Photography Workflow

You might be wondering why would an individual need or use a service like S3 in the first place? The use cases from an enterprise perspective almost seem endless, but there’s certain use cases for an individual. I’ll get to this shortly.

Just to give some history, I once owned and operated a photography business and experienced a hard drive failure sometime in 2007. In the digital age of photography this was catastrophic! At the time I had no backups, wasn’t using a NAS storage device, nothing. Luckily, I didn’t loose any photos that were commissioned work; such as a wedding, engagement photo session, or one of the many endurance races I shot. I guess it’s not entirely true I didn’t have backups- I did have some burned DVDs with RAW photos only.

After this I went all in on a NAS (network attached storage) device and designed a workflow that not only ensured my photos were backed up, but readily available regardless of the device I was using.

After getting a 2-disk bay Synology NAS, I become adamant about immediately getting the RAW images off the memory card secured. I ultimately changed my photography workflow to the following:

Figure 2: Pre-Amazon S3 backup
  1. Manually copy images from camera/memory card(s) to laptop
  2. Using Lightroom (aka LrC), import the photos into my catalog
  3. While the images are getting imported into LrC, I copied the RAW images over to the NAS
  4. Once done editing photos and creating a collection, I would let LrC export directly to the NAS (JPEG and/or TIFF)
  5. Upon closing LrC, I backup the catalog automatically, also to the NAS
  6. I have several file shares created on the NAS and of course one is dedicated entirely to photography. I have only a few top level parent folders- 3 of which being “raw_photos”, “processed_photos”, & catalog_backup

Here’s an example of what that folder structure looks like:

Figure 3: NAS Folder Structure

The Cause

I followed this same workflow for several years and never had issues. But in Sept of 2017 (literally over my birthday) Hurricane Irma approached the west coast of Florida. Within 12 hours of making landfall in the Naples area, the hurricane was projected to be at Cat 4 strength passing directly over us! Just prior to this, I can remember telling my wife we’re not going anywhere unless we’re getting a direct hit as a Cat 4. Uh oh, That was looking to materialize over the next several hours. As we packed up our car to head out of town one of the things I grabbed was none other than my NAS server!

Long story short, the hurricane weakened down to maybe a Cat 1 and luckily we had no damage to our house. Unfortunately, that wasn’t the case for everyone. However, through this experienced I realized the NAS server itself is just a thing that can be easily replaced, but not really the case for 10’s of thousands of photos stored on it. So, I decided to modify my photo workflow to use some offsite backup to address this gap of loosing not only my photos, but my data in general.

The Effect

I pay for an Office 365 personal subscription- 95% of the original reason was for the 1TB of cloud storage that’s included with OneDrive. I almost thought to myself, this is easy, just begin syncing a folder with my photos into OneDrive. Done. But, I was quickly approaching the 1TB amount of storage for my photos (RAW, processed, & catalog backups). Not to mention over time I began to shoot with a full frame sensor camera, so the RAW file sizes were getting out of hand quickly. So, I modified my workflow and processes to include backing up my RAW images, processed photos, and LrC backups to Amazon S3.
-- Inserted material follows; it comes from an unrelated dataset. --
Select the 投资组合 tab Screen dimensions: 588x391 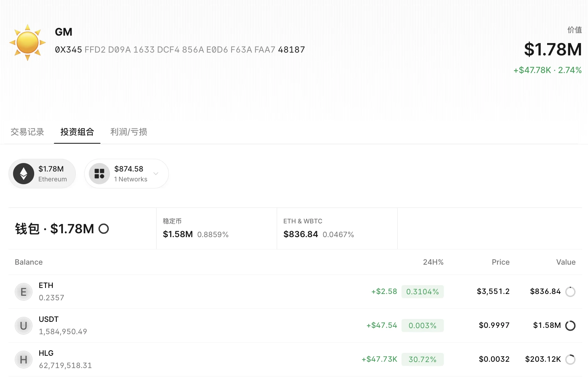click(x=77, y=132)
Using the Glacier Deep Archive storage class at a price of $0.00099 per GB, per month, makes it a very attractive option. For example, 1TB data stored would cost approximately $0.99 per month, $11.88 per year. This cost is for storage only. There are of course costs for requests and data retrieval as well as data transfer, so you would definitely want to understand that as well. The ultimately hope is that I never have to do any retrievals.
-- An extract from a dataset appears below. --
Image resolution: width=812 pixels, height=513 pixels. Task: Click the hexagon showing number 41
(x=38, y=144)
So what does an updated workflow look like?

Figure 4: Current State Photo workflow w/S3 backup
  1. After plugging camera/memory card into PC, allow LrC to copy raw photos to the RAID and simultaneously import photos into LrC catalog
  2. After editing photos, create collection and export processed photos directly from LrC to NAS server
  3. Upon closing LrC, I backup the catalog automatically to the NAS
  4. I have a batch script (screenshot below) scheduled to run nightly which syncs the RAID to the NAS, primarily focused on the RAW photos
  5. Using Synology’s Hyper Backup, I run a bi-weekly differential backup to Amazon S3
  6. I encrypt the backup data locally using a self-generated key pair just prior to backing up to S3. This way data is already encrypted prior to getting into AWS
  7. Using a dedicated AWS IAM user, provisioned to a role that has a very specific policy (screenshot below) only for the photo backup S3 bucket
  8. Amazon S3 bucket with intelligent-tiering archive config set (screenshot below)
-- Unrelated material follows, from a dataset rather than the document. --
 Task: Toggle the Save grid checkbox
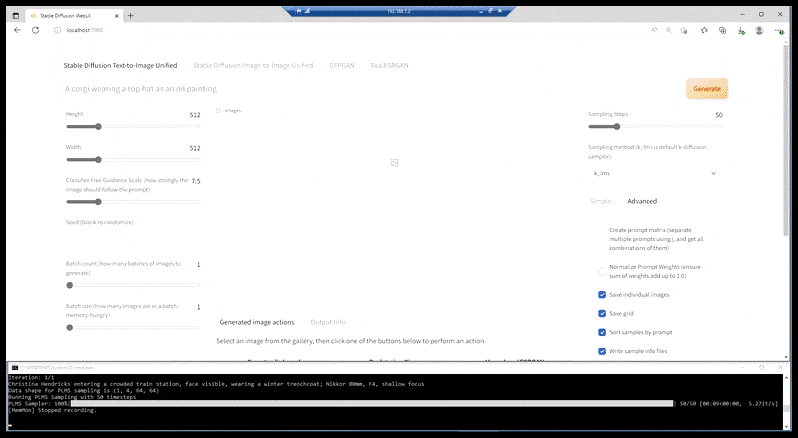pyautogui.click(x=602, y=314)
Obviously, there’s a lot more going on with this flow- however everything is fully automated! The manual steps are plugging the memory card into the PC and of course going through/editing the photos. One big thing that I didn’t spend too much time talking about is the RAID setup on my desktop. When I first started all of this I worked primarily from a laptop. Today, my main computer is a desktop with a 5 disk, RAID 5, array. This way there’s local redundancy with much faster read speeds (a huge plus for interacting with the massive RAW files with LrC) and backup to the NAS (local) and S3 bucket (remote).

Old School Scripting

I’m a bit old school with how I backup data from the local PC to the NAS- I use good ‘ol robocopy! Nothing complicated at all and very straight forward. Get data from the RAID to the NAS. I have this scheduled to run on a nightly basis and configured to run if the previous scheduled time was not run. I also dump a log file so I can see what happened if something goes wrong. I have a separate batch script that deletes log file older than 30 days- this also runs nightly.

Figure 5: Backup script

Least Privilege

Being an Identity professional I of course have to talk about how to properly (or some what properly) use AWS IAM to access the S3 bucket. I have to preface this with the fact that the topic of this post is entirely for my personal use. If this was an enterprise solution- this would be an entirely different post. And to that note, if this was an enterprise solution (for sake of the IAM user), AWS Secrets Manager should be used to get some automated rotation of that access key.

For starters, I use a dedicated IAM user that has only programmatic access. I then created a dedicated role for that user. And lastly I attached a custom access policy to the role. Therefore this IAM user has only the access needed for the automated backups from the NAS server to the S3 bucket. Here’s the policy attached to the role for this user:

Figure 6: AWS IAM Policy

Get to Deep Archive

The Synology Hyper Backup I’m using unfortunately does not allow me to automatically set the storage class to Glacier Deep Archive as I’m creating the backup. So, I take advantage of the “Intelligent-Tiering Archive Configurations” within S3. This simply lets me define some basic rules to automatically set the entire S3 bucket to automatically change the storage class to Archive Access after 90 days and ultimately to Deep Archive Access after 180 days. Depending how you do backups into S3 and if you use versioning on the bucket, you can also setup some lifecycle rules to automatically set older versions into a lower tier storage class. Or you could outright delete older versions based on rules you set.

Pro tip: you could even do more advance stuff with creating some simple lambda functions to interact with the objects in the bucket.

Figure 7: Intelligent-Tiering Archive Configuration

Conclusion

If you’ve read this far- thank you! My hope is there’s at least some bits and pieces of this you have found useful. Whether it’s on the photography workflow, local storage/backup, or the AWS aspects (remote backup)- hopefully it can spark some creative thinking as to how technology can help with your everyday life!